La democracia sin República puede convertirse en el mejor sistema para elegir a los peores; puede transformarse en pretexto para legitimar tiranías, en método para inaugurar el autoritarismo y en recurso para implantar peligrosas “dinastías tropicales”, al estilo de Nicaragua, Cuba o Venezuela. El populismo y la propaganda pervierten el voto, suplantan la racionalidad política y encuentran razones para derogar el Estado de derecho.

Frente a las experiencias que deja el populismo en América Latina, a las desastrosas secuelas del socialismo del siglo XXI y al parlamentarismo sin freno ni reglas, cabe preguntarse si es legítima la democracia reducida a un sistema para elegir entre demagogos y “famosos”; si es legítima cuando el voto y los pactos coyunturales se sustentan no en la esperanza y en la ilusión de cambio, sino en la explotación del odio, el cálculo, el “ventajismo” y la negación de la tolerancia. ¿Debe la democracia ser algo más que un sistema electoral, debe expresar valores, o debe traducir únicamente los cálculos de partidos y caudillos, y los fondos obscuros que toda sociedad tiene? ¿Debemos los demócratas cerrar los ojos ante las perversiones del sistema?

Dictaduras a la carta

No se trata de abdicar de la democracia. Se trata de “agregar más República” al sistema electoral y al régimen parlamentario. Se trata de reivindicar la tolerancia, la transparencia, la alternabilidad como elementos éticos y necesarios de la política. Se trata de elevar las condiciones morales e intelectuales de gobernantes y legisladores. Al régimen de predominio absoluto de las mayorías se deben sumar el imperio de la ley, los métodos eficientes de chequeos y controles, la división efectiva de las funciones del Estado, y se debe imponer un límite insuperable a la acción de los gobernantes y asambleístas.

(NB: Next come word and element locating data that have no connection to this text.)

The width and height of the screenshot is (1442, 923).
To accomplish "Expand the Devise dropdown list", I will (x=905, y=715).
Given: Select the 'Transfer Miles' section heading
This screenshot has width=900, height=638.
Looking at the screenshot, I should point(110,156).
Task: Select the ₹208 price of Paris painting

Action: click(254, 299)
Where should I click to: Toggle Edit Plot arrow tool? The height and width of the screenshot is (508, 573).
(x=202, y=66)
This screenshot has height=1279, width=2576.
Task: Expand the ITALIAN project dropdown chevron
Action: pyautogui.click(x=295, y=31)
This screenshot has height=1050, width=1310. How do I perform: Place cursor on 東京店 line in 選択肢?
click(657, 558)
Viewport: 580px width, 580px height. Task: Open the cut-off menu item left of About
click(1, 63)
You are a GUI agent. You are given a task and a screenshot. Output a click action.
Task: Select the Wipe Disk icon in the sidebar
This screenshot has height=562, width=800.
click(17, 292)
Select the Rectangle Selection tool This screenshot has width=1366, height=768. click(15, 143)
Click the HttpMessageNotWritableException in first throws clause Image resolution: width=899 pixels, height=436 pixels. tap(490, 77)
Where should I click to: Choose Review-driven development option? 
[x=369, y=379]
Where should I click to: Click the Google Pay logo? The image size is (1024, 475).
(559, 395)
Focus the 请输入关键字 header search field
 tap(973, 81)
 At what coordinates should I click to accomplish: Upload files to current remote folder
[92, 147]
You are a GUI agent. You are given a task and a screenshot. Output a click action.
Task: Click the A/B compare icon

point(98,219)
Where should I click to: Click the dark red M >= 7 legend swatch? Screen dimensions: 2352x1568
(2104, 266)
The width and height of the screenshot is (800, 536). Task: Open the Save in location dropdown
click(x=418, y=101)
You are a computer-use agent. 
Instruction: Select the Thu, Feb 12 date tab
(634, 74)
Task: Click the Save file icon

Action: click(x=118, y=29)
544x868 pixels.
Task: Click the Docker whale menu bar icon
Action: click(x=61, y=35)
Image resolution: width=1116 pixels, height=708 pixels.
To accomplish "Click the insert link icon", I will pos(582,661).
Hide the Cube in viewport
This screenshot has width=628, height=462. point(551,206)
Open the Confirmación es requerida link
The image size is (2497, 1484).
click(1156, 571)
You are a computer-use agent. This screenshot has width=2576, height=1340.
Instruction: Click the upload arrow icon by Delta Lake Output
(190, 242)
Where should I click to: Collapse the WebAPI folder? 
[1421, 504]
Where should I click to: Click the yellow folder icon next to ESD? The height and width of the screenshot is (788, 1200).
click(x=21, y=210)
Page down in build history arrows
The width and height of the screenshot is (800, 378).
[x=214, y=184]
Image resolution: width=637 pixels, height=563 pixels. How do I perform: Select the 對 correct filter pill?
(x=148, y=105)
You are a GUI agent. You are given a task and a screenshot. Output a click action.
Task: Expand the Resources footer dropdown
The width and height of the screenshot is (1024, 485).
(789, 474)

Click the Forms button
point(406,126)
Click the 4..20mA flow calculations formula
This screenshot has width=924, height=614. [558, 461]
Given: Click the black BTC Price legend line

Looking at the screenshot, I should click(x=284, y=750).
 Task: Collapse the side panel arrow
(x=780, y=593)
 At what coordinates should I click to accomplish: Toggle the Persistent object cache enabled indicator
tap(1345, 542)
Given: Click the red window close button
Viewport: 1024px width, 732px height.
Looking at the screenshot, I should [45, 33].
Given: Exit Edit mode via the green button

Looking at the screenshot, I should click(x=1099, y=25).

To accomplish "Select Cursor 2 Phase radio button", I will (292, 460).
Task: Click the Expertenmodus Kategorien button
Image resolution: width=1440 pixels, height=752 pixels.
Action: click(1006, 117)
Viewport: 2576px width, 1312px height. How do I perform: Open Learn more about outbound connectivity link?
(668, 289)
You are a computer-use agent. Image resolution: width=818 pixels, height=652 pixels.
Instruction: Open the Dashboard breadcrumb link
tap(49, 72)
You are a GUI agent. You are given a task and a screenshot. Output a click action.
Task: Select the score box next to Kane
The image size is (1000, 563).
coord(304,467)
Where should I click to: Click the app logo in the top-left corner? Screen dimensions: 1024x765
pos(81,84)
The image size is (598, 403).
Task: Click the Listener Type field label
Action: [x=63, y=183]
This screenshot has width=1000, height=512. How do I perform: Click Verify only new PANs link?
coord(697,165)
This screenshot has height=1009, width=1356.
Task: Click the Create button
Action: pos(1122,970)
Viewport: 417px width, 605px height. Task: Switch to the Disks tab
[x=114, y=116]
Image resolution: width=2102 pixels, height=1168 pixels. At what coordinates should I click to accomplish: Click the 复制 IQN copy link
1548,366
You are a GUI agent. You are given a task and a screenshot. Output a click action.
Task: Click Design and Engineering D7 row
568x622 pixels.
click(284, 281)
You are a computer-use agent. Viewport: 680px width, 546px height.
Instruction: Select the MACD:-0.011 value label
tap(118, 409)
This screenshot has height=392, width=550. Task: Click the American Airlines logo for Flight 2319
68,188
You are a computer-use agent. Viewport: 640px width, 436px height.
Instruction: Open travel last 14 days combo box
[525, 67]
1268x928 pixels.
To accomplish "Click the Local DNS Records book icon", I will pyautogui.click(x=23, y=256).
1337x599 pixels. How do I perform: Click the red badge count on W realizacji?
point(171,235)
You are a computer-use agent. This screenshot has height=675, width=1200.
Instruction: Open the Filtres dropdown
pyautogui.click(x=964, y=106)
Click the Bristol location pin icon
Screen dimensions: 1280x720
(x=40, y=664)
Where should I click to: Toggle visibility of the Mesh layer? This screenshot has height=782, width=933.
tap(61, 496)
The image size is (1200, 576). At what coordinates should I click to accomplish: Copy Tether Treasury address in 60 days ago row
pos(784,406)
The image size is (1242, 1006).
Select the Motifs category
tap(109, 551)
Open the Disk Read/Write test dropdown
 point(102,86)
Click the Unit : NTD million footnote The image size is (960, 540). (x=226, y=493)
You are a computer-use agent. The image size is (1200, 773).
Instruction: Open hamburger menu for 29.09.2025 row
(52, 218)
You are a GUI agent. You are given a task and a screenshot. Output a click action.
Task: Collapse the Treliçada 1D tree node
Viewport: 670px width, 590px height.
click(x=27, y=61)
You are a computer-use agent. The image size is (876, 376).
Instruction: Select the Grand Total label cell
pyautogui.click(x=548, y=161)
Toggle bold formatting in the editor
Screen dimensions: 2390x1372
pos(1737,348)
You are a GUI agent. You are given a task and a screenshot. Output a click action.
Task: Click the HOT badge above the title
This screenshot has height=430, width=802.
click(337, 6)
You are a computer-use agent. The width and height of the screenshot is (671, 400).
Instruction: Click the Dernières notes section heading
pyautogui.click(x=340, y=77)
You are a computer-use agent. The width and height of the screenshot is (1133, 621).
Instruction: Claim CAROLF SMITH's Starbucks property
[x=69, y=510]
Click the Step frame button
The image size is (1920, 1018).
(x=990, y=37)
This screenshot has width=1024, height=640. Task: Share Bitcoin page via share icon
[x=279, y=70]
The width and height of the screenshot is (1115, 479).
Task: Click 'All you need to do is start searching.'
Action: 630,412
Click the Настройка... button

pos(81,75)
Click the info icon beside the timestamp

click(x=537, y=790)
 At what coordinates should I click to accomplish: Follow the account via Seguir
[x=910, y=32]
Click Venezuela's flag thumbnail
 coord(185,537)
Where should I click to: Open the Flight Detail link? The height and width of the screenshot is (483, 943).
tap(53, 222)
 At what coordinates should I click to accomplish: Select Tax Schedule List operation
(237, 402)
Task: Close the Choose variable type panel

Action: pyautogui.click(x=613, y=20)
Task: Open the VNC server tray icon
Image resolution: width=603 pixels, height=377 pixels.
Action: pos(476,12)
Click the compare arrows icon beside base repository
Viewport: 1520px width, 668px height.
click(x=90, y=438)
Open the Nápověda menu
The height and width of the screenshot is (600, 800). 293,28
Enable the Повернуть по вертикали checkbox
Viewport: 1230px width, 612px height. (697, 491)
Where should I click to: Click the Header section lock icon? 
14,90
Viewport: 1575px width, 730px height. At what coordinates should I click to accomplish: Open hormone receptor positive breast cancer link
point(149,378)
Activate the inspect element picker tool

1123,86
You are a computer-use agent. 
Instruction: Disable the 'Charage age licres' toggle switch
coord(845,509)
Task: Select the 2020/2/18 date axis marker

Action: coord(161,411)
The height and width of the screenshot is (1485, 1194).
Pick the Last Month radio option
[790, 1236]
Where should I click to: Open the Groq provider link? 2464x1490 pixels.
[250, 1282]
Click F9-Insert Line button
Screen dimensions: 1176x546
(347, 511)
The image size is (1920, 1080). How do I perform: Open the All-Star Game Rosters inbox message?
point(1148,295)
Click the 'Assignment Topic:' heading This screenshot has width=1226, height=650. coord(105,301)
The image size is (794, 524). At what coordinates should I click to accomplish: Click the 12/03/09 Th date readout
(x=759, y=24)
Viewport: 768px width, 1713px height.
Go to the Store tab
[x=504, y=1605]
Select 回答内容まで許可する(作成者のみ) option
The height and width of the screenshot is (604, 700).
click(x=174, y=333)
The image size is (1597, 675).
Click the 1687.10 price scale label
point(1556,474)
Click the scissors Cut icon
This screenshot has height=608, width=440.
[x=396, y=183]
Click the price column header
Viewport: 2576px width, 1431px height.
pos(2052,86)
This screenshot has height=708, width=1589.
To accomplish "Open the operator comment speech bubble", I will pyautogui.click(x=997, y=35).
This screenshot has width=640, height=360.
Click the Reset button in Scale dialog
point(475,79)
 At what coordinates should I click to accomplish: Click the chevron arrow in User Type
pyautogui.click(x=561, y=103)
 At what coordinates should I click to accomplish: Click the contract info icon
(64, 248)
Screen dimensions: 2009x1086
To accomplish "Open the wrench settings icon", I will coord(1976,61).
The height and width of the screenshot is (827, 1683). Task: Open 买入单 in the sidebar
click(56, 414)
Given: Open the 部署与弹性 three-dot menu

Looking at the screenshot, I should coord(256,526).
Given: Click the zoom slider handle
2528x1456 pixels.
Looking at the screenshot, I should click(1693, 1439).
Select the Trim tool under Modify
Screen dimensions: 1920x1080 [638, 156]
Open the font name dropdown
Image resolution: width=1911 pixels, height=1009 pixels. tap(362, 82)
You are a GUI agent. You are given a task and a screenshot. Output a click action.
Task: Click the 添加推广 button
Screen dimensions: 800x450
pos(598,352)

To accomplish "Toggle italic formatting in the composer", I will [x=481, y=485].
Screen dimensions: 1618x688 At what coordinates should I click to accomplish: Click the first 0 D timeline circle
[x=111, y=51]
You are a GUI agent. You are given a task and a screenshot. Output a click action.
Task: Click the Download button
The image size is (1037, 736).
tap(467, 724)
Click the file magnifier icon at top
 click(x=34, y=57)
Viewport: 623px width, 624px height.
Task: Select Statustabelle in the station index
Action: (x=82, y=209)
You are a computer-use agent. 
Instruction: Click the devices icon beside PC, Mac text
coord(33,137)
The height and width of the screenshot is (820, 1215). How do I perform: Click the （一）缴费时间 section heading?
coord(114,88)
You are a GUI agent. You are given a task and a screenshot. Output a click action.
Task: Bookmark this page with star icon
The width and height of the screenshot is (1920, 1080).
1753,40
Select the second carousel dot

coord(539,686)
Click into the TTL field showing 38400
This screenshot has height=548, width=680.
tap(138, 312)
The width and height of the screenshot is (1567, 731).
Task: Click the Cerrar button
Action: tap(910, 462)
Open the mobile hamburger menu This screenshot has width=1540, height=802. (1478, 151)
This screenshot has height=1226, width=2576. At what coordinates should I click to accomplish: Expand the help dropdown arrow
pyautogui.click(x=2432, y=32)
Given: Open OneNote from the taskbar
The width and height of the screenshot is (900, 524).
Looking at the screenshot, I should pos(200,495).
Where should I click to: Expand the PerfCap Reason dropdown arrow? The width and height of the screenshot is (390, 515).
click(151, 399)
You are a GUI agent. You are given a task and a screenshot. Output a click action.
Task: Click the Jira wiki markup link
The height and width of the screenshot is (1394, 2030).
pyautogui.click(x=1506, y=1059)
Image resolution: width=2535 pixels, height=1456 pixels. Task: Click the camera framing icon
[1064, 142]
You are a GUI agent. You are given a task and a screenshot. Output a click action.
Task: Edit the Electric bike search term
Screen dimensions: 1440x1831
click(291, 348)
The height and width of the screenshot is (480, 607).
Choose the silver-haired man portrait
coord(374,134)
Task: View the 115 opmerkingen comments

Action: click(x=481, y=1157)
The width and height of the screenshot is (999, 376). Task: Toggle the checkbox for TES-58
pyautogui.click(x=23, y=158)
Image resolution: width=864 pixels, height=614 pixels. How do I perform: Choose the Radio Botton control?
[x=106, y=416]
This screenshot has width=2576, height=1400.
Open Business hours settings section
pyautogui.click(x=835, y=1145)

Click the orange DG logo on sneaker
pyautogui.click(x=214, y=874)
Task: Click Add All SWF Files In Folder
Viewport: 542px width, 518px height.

El juego del toma y daca en las asambleas no puede transformarse en un falso dogma ni servir de sustento al autoritarismo.

Sergio Ramírez Mercado, escritor ecuatoriano

Vivimos un electoralismo sin República, un parlamentarismo sin representación efectiva, un discurso sin responsabilidad...

Por tanto, hay que reivindicar el concepto y la vigencia de la República. Debemos asumir que la democracia liberal es inseparable del Estado de derecho; que la democracia necesita cauces institucionales, y que los gobernantes deben ajustar el ejercicio de su voluntad a la legalidad, a la racionalidad política y económica, a la prudencia, a la ética de la tolerancia y a la comprensión del poder como herramienta al servicio de todos –incluso de los adversarios–. La democracia es un método para llegar al poder. La República es el sistema para someterlo, para fraccionarlo y evitar que se transforme en dictadura, o en monarquía tropical, como prueban las experiencias de Venezuela y Nicaragua.

Vivimos un electoralismo sin República, un parlamentarismo sin representación efectiva, un discurso sin responsabilidad, un afán de poder sin límites, un desmentido sistemático a la proclama del gobierno del pueblo. Las instituciones se derrumban, los valores se distorsionan y niegan. La desconfianza crece, el temor se expande. Y el Estado… ¿a quién y para qué sirve el Estado? ¿Tenemos República?